O meu pai
Um dia olhei para o meu pai, aquele homem, um senhor que trabalhou a vida inteira para sustentar a família, e pensei: Este gajo passou-se!
Não percebi que estava doente. Profundamente doente e solitário, depois de anos sem fim a ser bombardeado de responsabilidades e de nunca ter recusado ajuda a ninguém. Era o homem mais generoso à face da terra, mas nem essa tão grande qualidade lhe valeu de muito. Nos últimos anos da sua vida, passou dum homem respeitável a apenas um ser vivo a quem ninguém ligava.

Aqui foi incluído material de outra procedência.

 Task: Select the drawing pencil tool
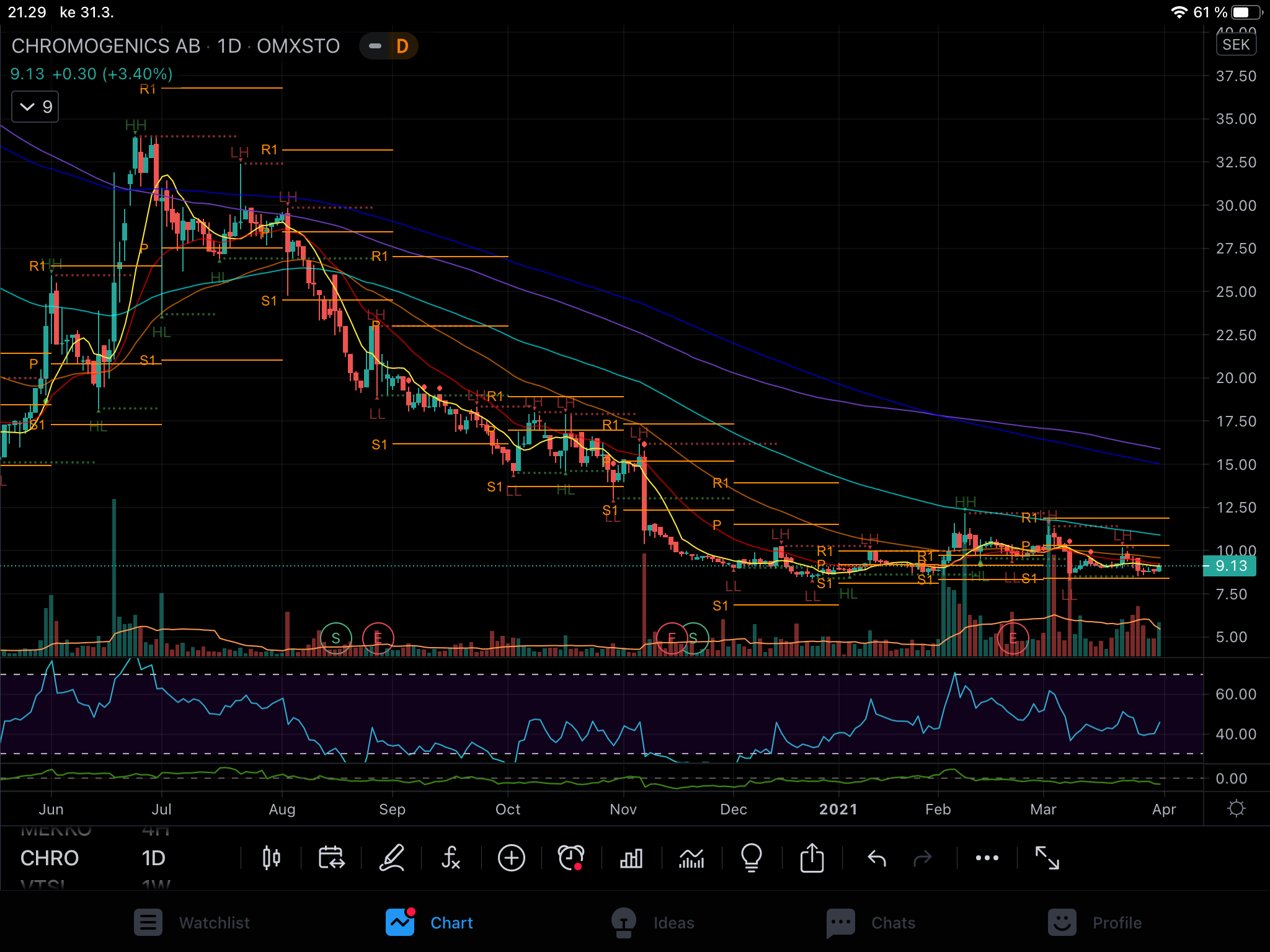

Passou daquela pessoa a quem todos recorriam, pela sua inteligência, a sua justiça e a sua bendita humanidade, para ser ignorado por todos. Poucos eram os que por ele mostravam alguma compaixão. Poucos lhe retribuíram o amor que sempre deu. Poucos o desculparam por se ter tornado num doente inconveniente e deslocado. Morreu sem ter completado 80 anos, com um derrame cerebral que o deixou na cama, sem consciência de nada. Um homem que foi um dia brilhante em todos os aspectos, um homem que deu tudo de si, morreu praticamente abandonado. Acompanhei de perto os últimos anos do meu pai. E fui-me deixando enternecer, através dos sintomas visíveis da doença, por aquele velhinho que era o meu pai. O meu pai tinha, além de tudo, um sentido de humor e uma graça invejáveis. A minha mãe era o seu anjo da guarda, a menina dos seus olhos, o grande amor da sua vida.